Acquisition links producers of engine blocks and transmission parts
Monterrey-based automotive foundry Nemak has an agreement in place to acquire privately held J.L. French Automotive Castings Inc., a manufacturer of high-pressure aluminum diecastings. The value of the purchase was not announced, and the transaction remains subject to regulatory approvals. Nemak CEO Manuel Rivera said the purchase “will broaden our product portfolio to better serve our customers' needs."
J.L. French chairman, president, and CEO Tom Musgrave explained, “This acquisition will allow J.L. French to thrive under the new ownership of a company that has a high stake in our success. This transaction will provide long-term financial support for J.L. French with an automotive supplier parent company.”
Both companies produce cast aluminum components for automakers, though Nemak specializes in aluminum cylinder heads, engine blocks and transmission parts, and J.L. French is particularly focused on transmission parts.
"This acquisition offers attractive growth opportunities in aluminum transmission components. Furthermore, J.L. French's technology will facilitate our entrance into other high-value added products, such as suspension and structural parts," stated Alvaro Fernandez Garza, president of Grupo ALFA, the conglomerate that owns Nemak.
The move is the first large acquisition for Nemak since it purchased Fiat SpA’s Teksid operations in 2007. It also bought plants from Norsk Hydro in 2006 and Rautenbach in 2005, as it assembled a chain of 27 operations in North and South America, Europe, and Asia. Last year it reported revenues of $3.602 million and it has 18,000 workers.
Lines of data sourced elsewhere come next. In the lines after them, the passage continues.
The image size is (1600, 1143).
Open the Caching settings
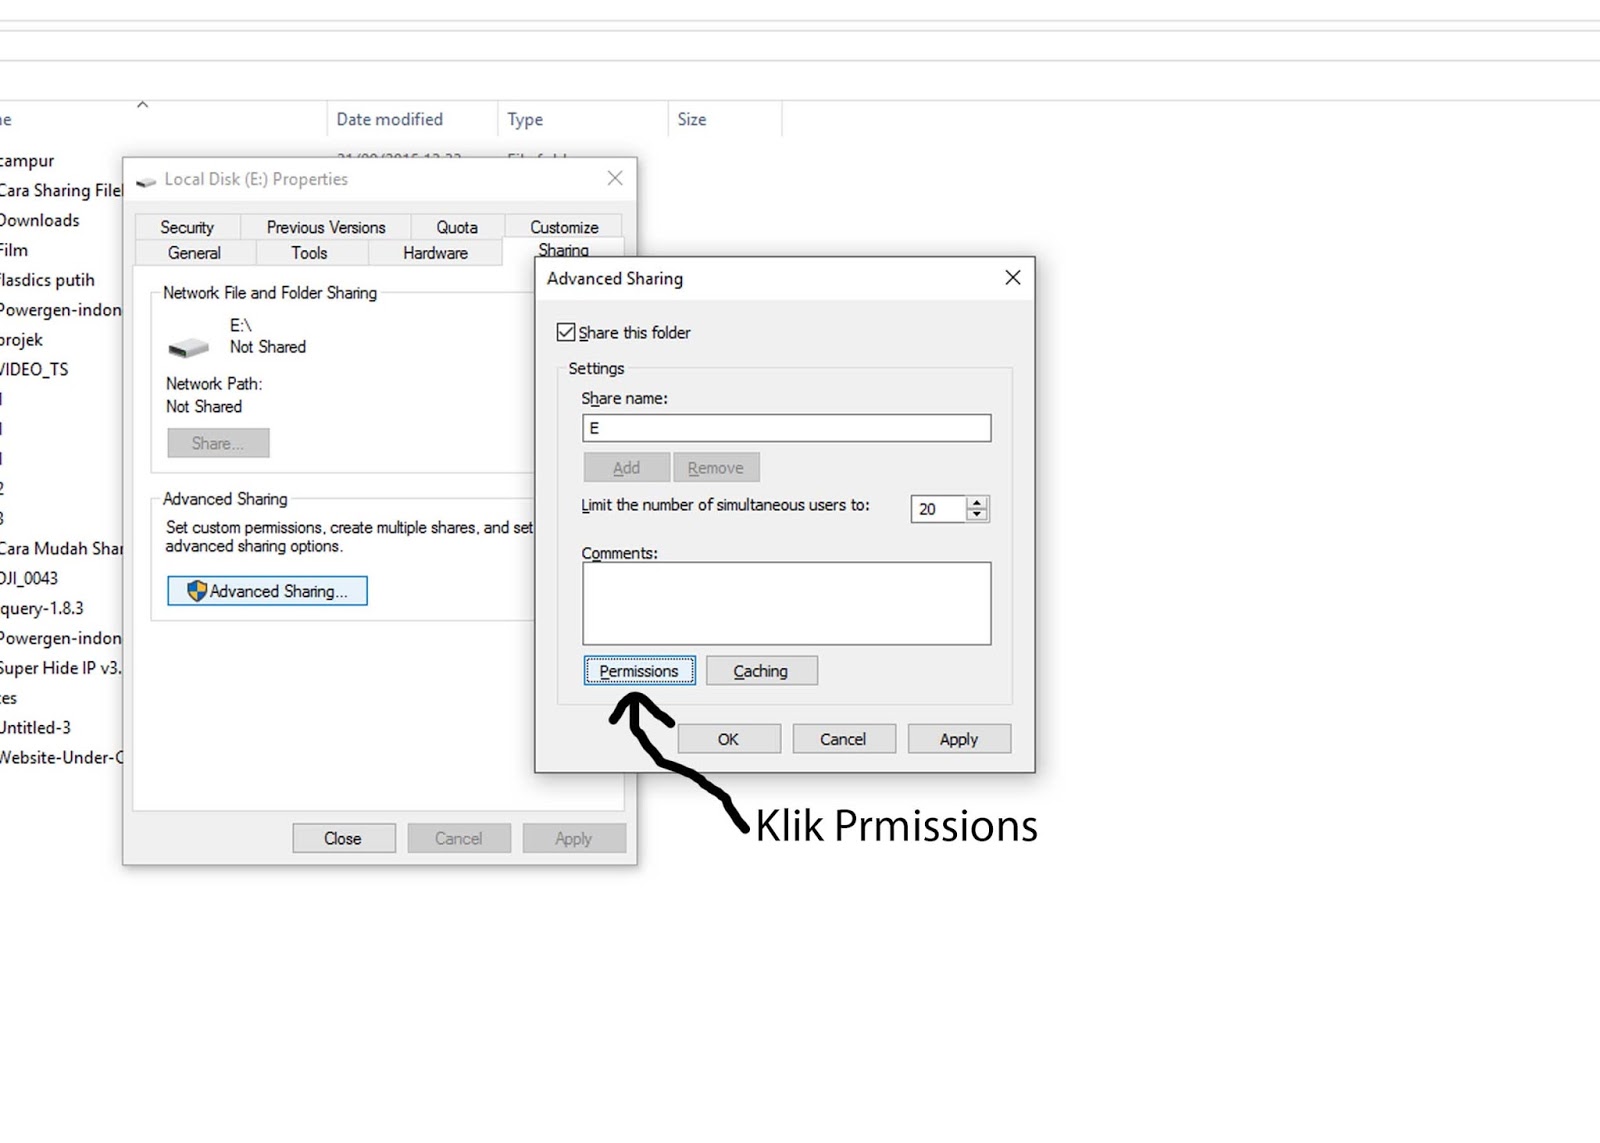761,670
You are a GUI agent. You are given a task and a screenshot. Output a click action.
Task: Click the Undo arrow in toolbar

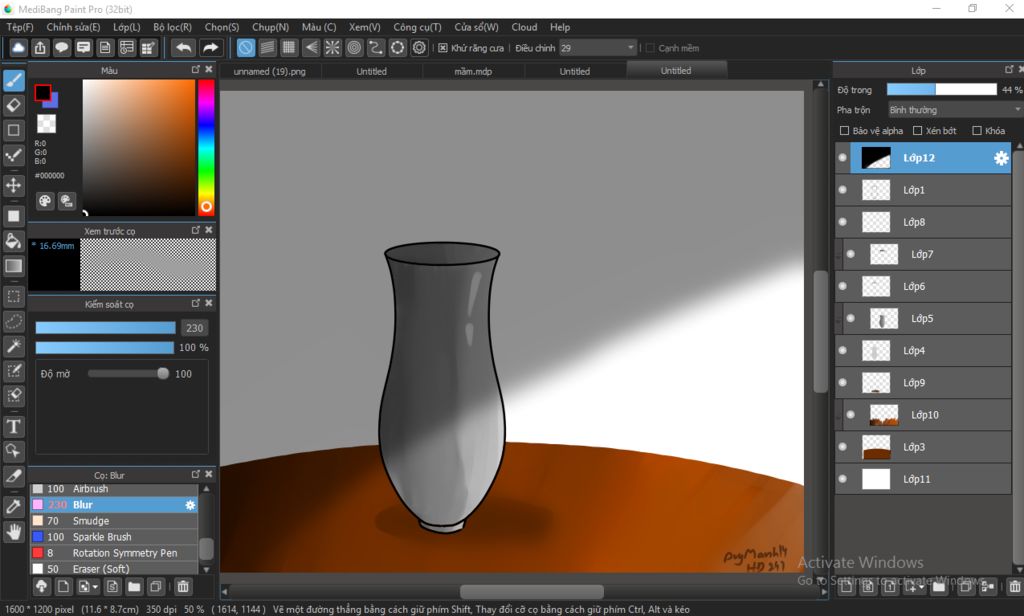pos(183,48)
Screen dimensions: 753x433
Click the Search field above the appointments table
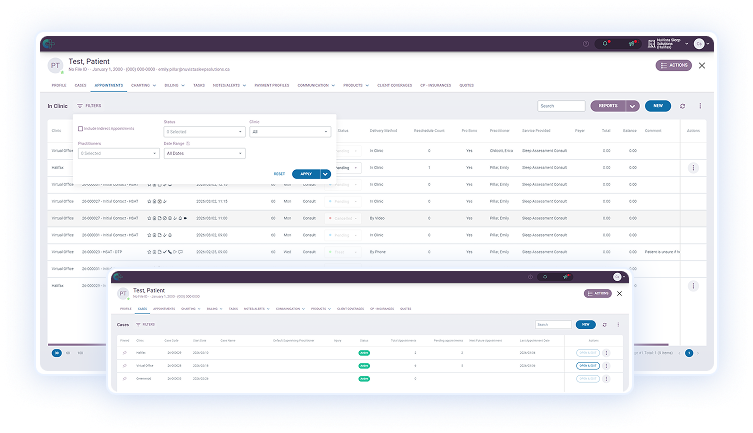pos(560,105)
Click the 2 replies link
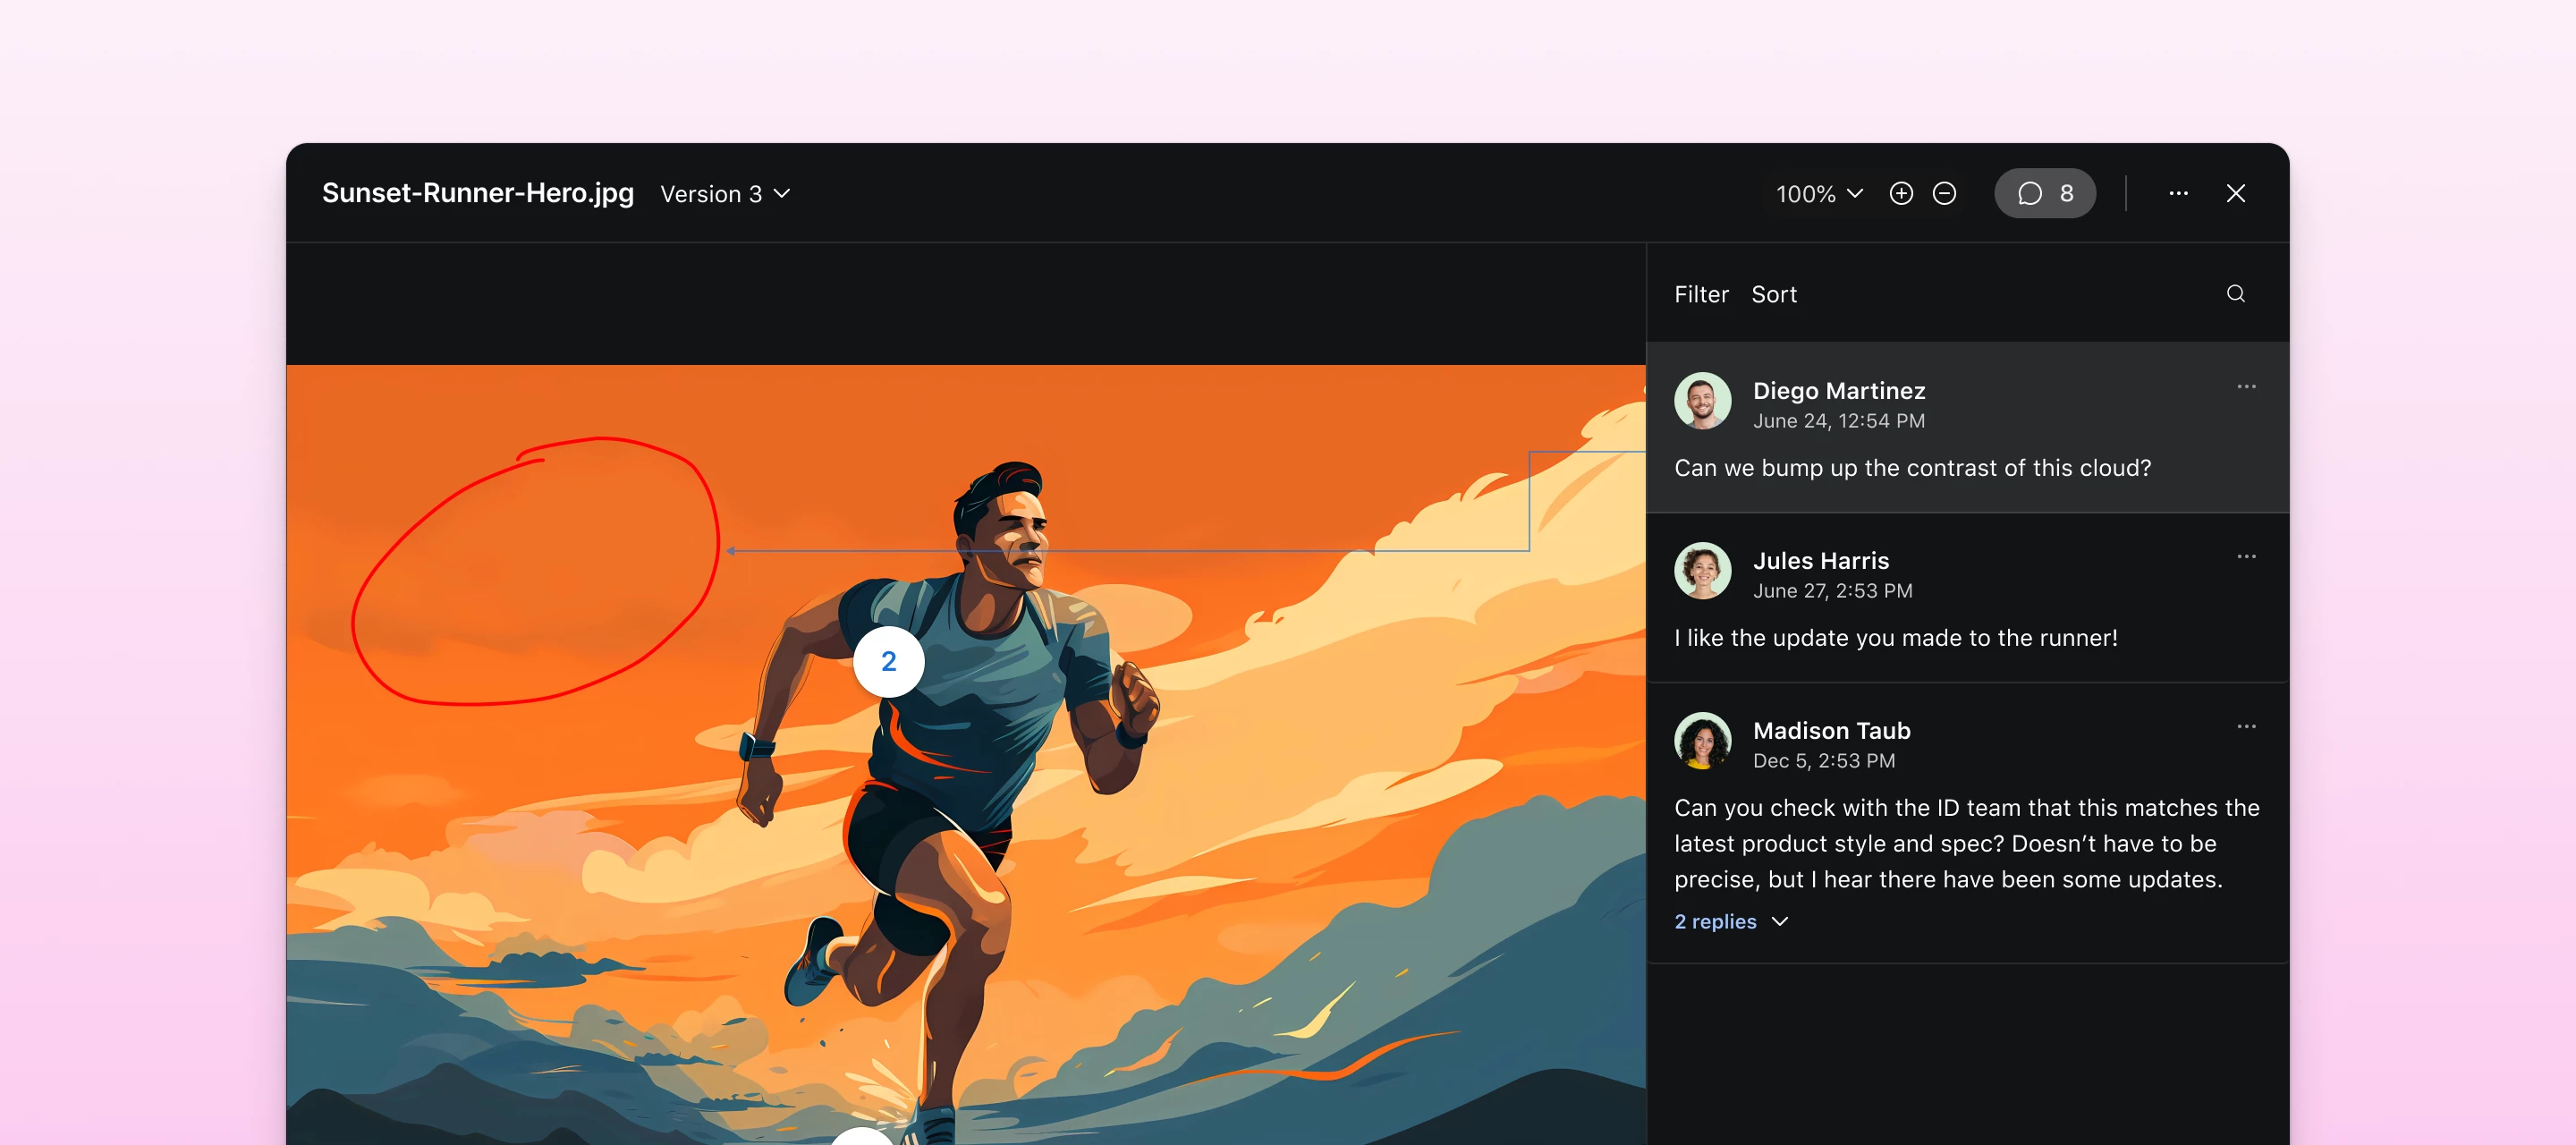 (x=1715, y=922)
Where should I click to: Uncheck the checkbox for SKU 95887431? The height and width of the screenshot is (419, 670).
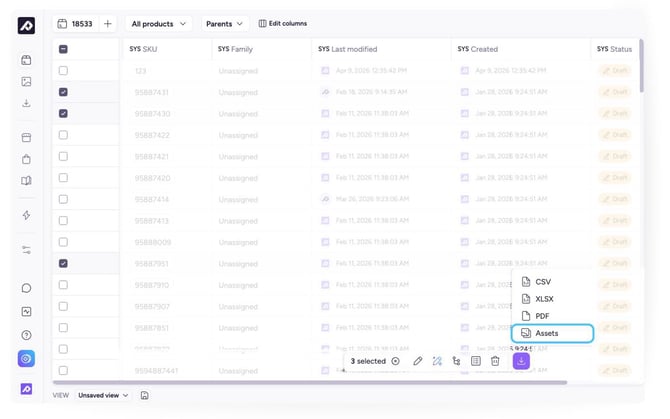tap(64, 92)
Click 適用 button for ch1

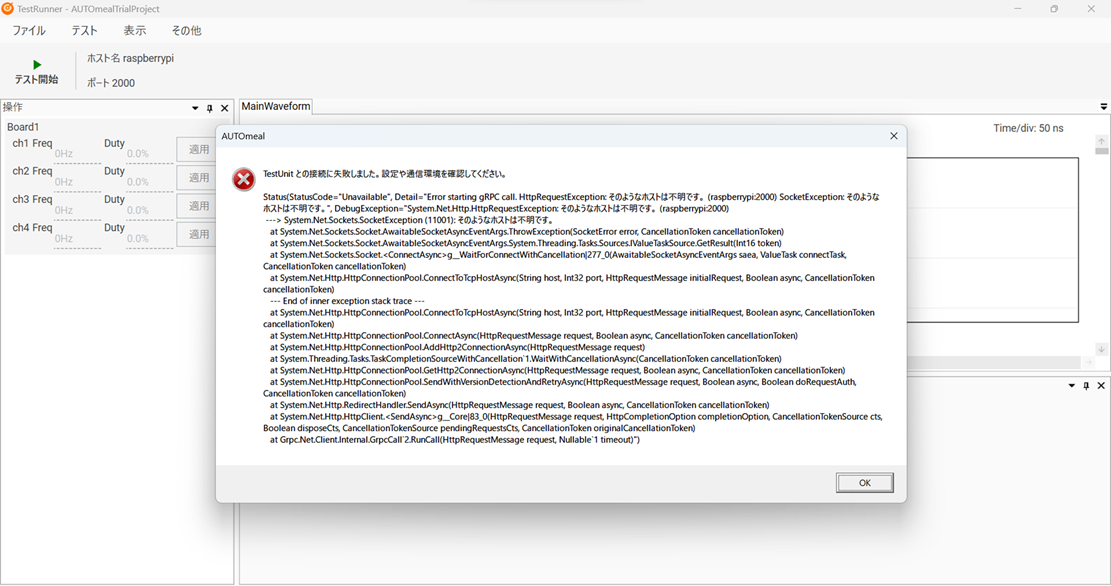coord(198,149)
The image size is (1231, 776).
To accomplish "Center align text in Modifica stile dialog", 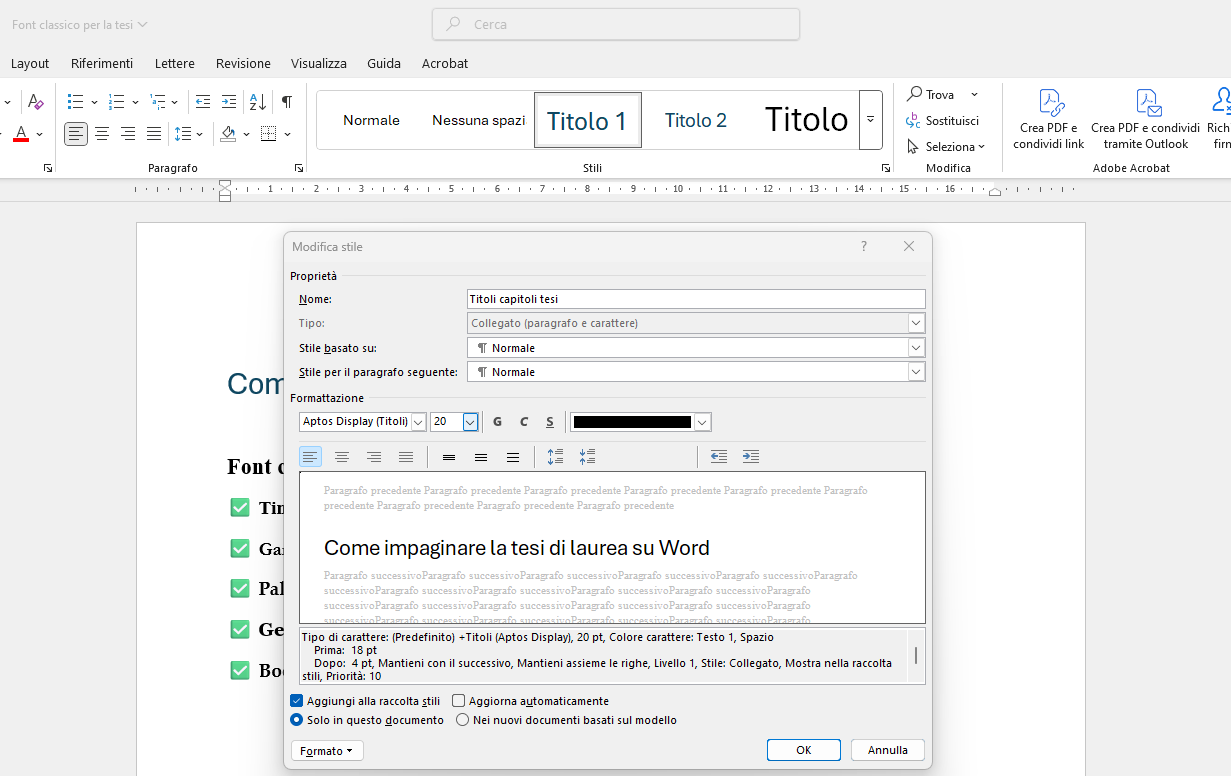I will pos(342,457).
J.L French had approximately $500 million in 2011 revenue, and has over 1,900 employees. It operates two aluminum diecasting plants in Sheboygan, WI, and another in Glasgow, KY. Overseas, it has a plant in Etxebarria, Spain, J.L. French Ansola S.R.L., and a joint venture in China, Chongqing JL French-Yumei Die Casting Co. Ltd., at Dazhulin, in Chongqing. The company completed a pre-arranged reorganization in 2006.